Abstract

Pediatric distal forearm fractures are one of the most common injuries seen in the emergency department. Providers are often advised to radiograph the joint above and the joint below the fracture site to assess for concurrent injury, even if there are no historical or physical exam findings suggestive of an additional injury at those sites. Despite this teaching, there is little evidence to suggest that elbow injuries are common in children with distal forearm fractures. Similarly, there is little data that help the clinician predict which children are at higher risk for co-injury. We performed a cross-sectional study, using the 2011 National Emergency Department Sample (NEDS) dataset. Children age 2 to 17 years with any of the 19 International Classification of Disease Ninth Revision (ICD-9) codes corresponding to forearm fractures of the distal radius and/or ulna were included in the study. The primary outcome of interest was an “elbow” injury, defined as any of the 40 ICD-9 codes for proximal radius, proximal ulna, or distal humeral fracture. Multivariable logistic regression was performed using patient demographics, Injury Severity Score, mechanism of injury, and underlying medical conditions. 54,262 children with distal forearm injuries were included, 99.3% of which were closed fractures. Of all patients with distal forearm fractures, only 0.8% (n=462) had an elbow injury. Supracondylar fractures of the humerus were the most common elbow injury seen (48.2%). Children were more likely to have a co-injury if they were younger (7.5 years vs. 9.6 years p<0.01), female (50.0% vs. 36.2%)), injured via fall (78.5% vs. 69.3% p<0.01), had a higher Injury Severity Score (4.5 vs. 4.1 p<0.01), or were admitted for their injuries (20.8 vs. 1.6% p<0.01).

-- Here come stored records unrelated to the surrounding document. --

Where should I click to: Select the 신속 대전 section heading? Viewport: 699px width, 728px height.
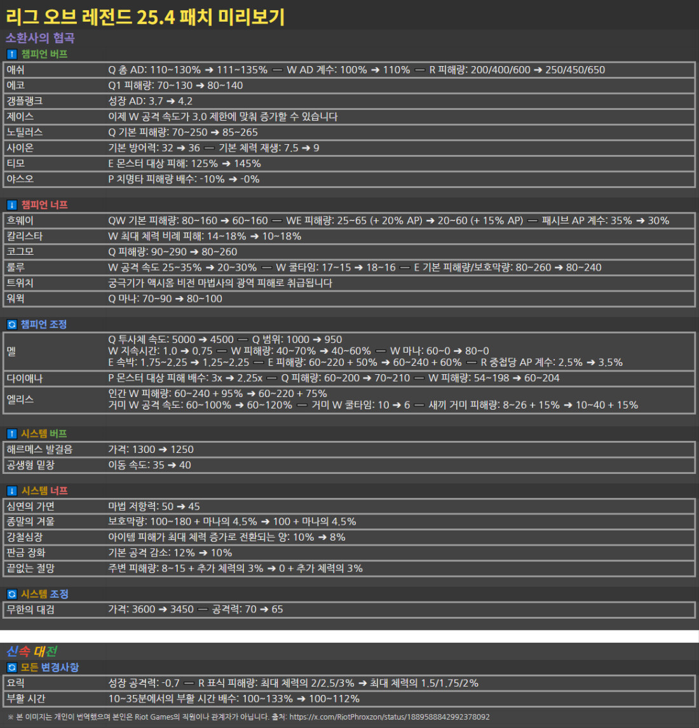click(x=32, y=651)
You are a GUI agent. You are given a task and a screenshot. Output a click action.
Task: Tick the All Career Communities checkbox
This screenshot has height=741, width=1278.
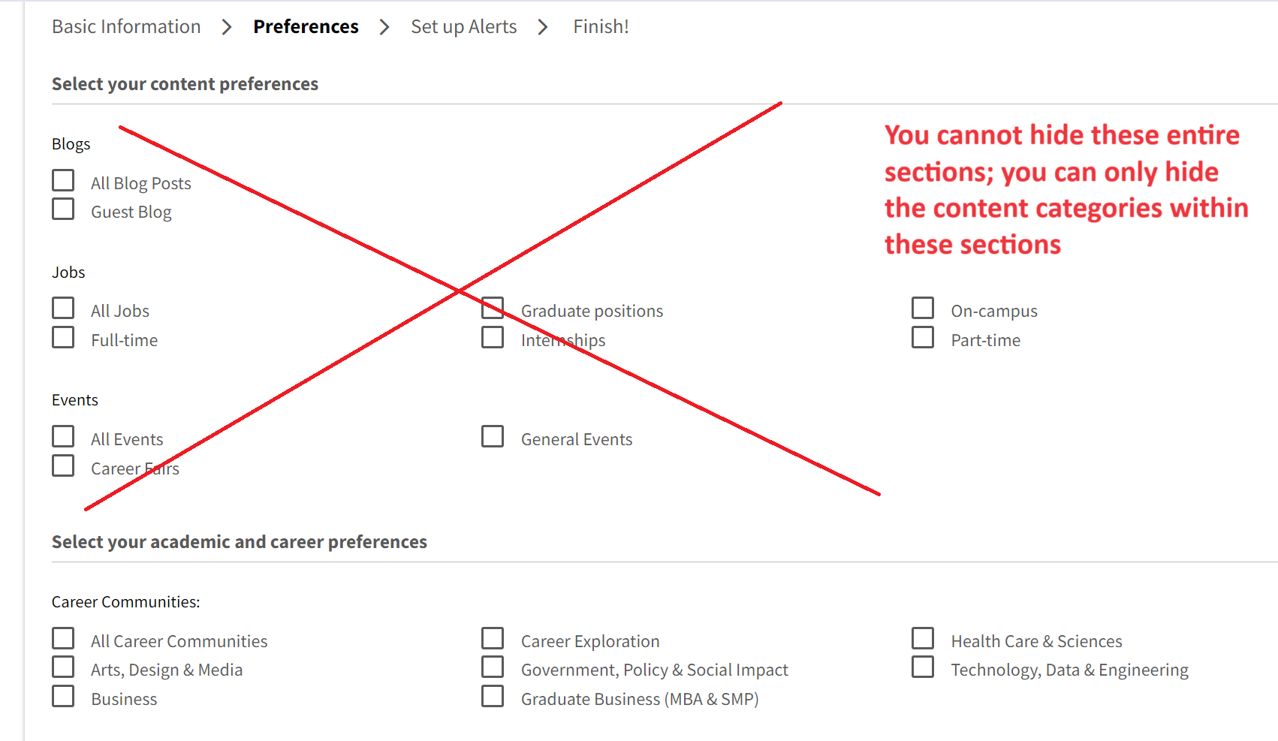click(x=63, y=639)
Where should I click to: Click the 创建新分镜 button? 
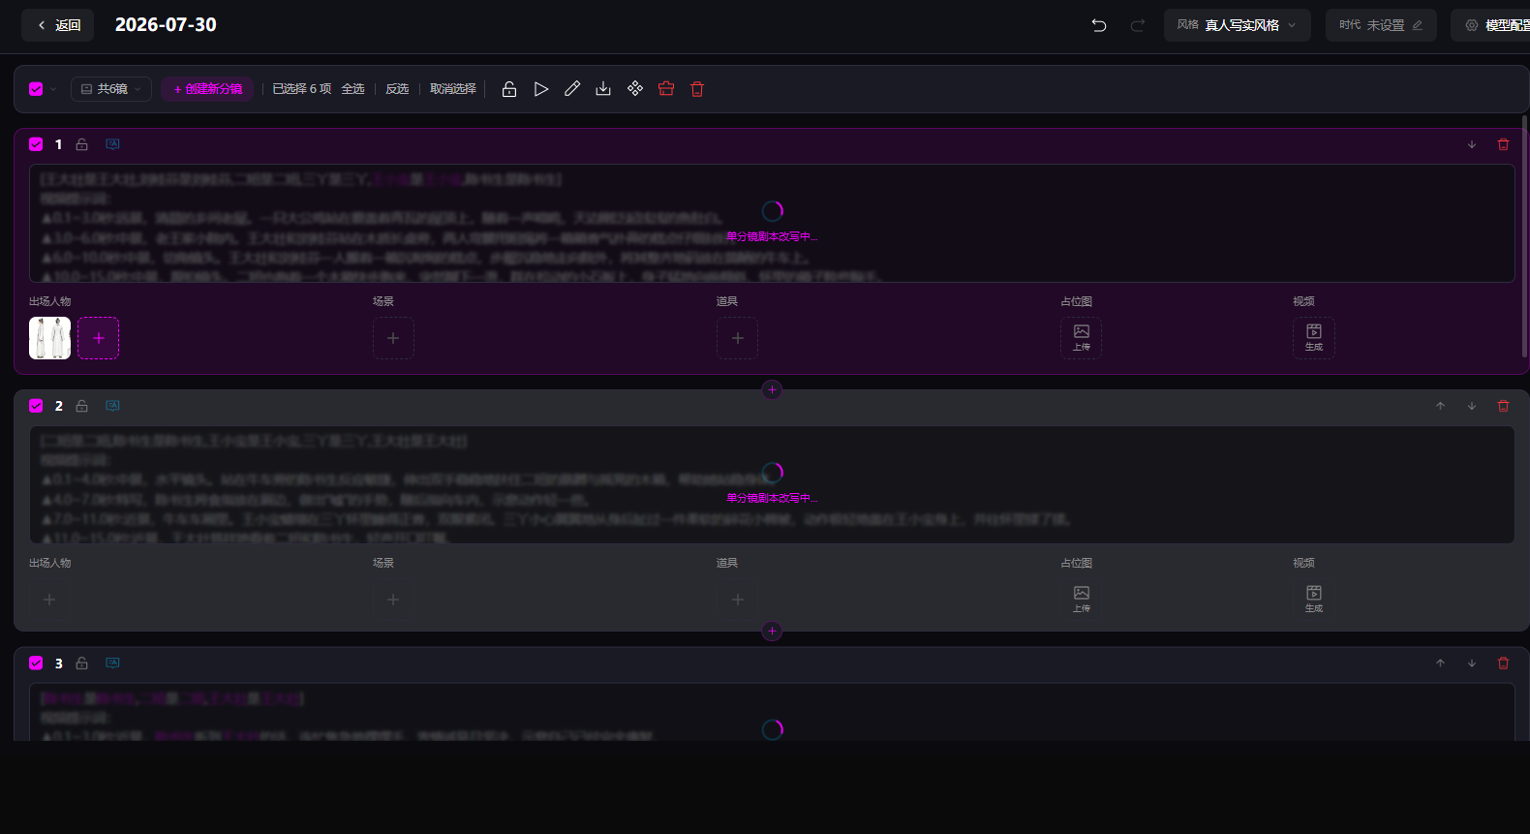tap(207, 89)
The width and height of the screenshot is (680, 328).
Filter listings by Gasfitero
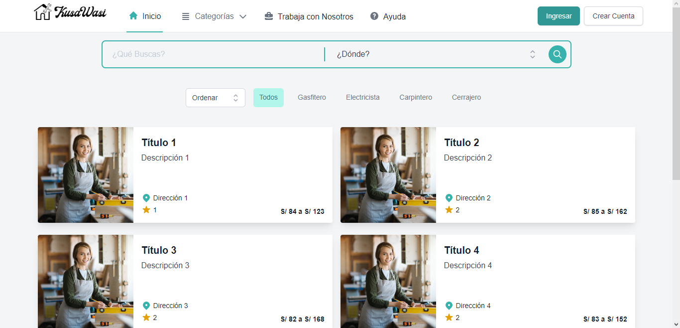[312, 98]
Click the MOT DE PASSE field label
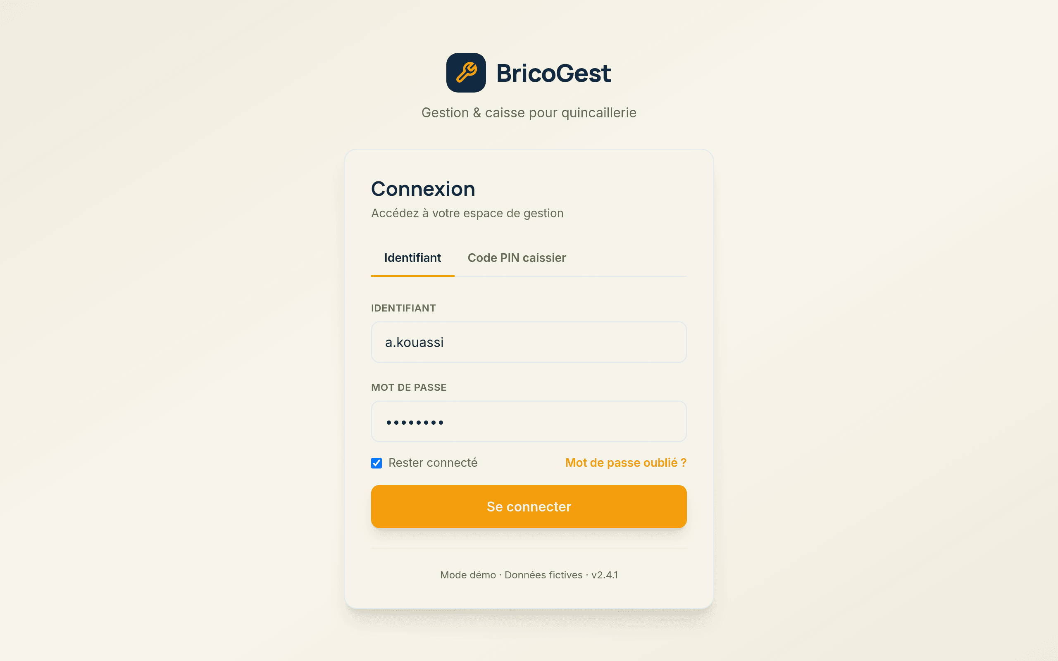 409,388
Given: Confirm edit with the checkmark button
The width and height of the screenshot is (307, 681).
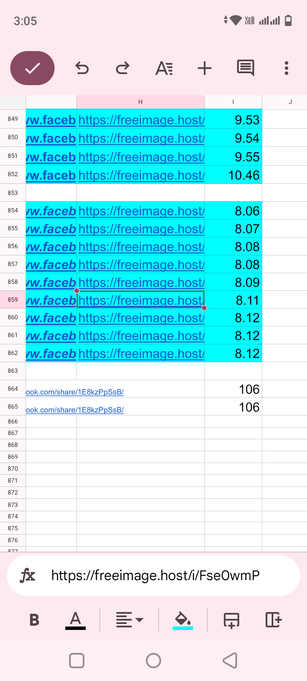Looking at the screenshot, I should [32, 68].
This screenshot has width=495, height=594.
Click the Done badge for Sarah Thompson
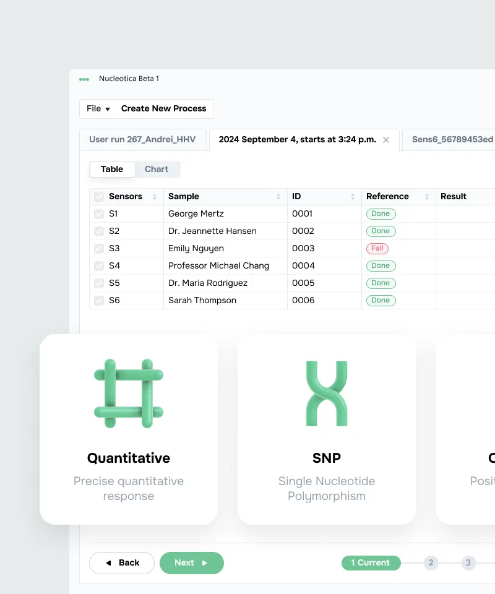[381, 301]
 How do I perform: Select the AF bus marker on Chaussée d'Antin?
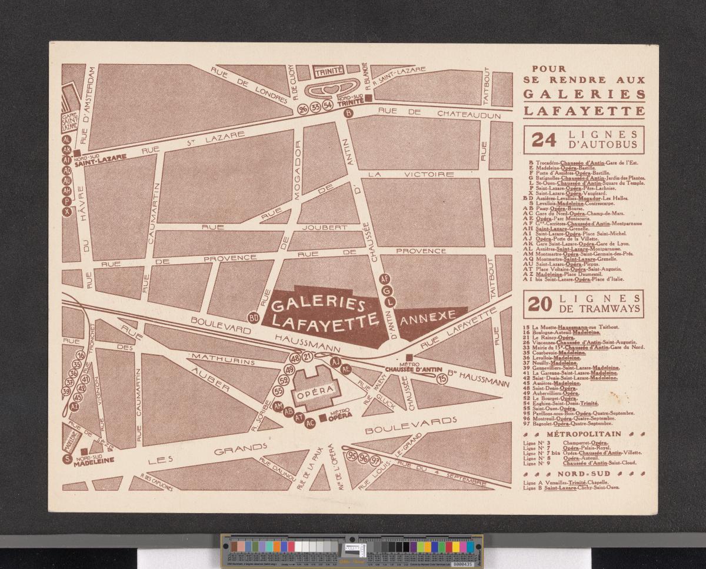coord(385,279)
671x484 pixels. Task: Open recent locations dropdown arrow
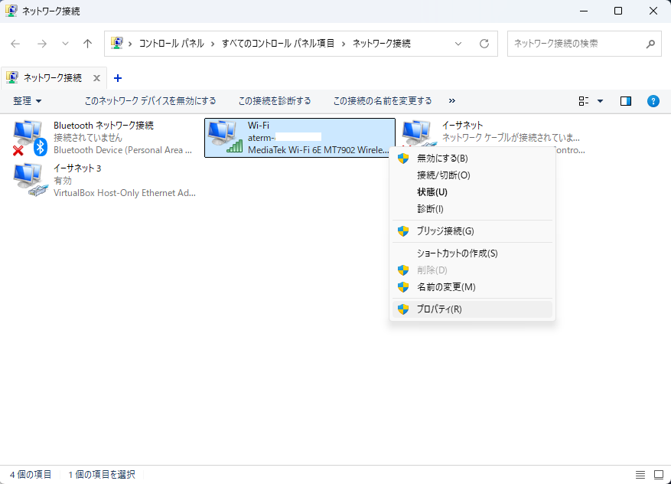(x=65, y=44)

In the adjusted model, only age and disposition were predictors of co-injury. Isolated buckle fractures of the ulna were associated with a statistically significant increase in the odds of concurrent elbow injury (OR 5.34, 95% CI 1.69-12.93). An isolated buckle fracture of the radius and Colles-type fracture of the radius were protective against elbow injury (OR 0.32, 95% CI 0.19-0.54 and OR 0.37, 95% CI 0.21-0.62, respectively). Children with distal forearm fractures very rarely have concurrent elbow injuries. These injuries are more likely in younger patients and those admitted to the hospital.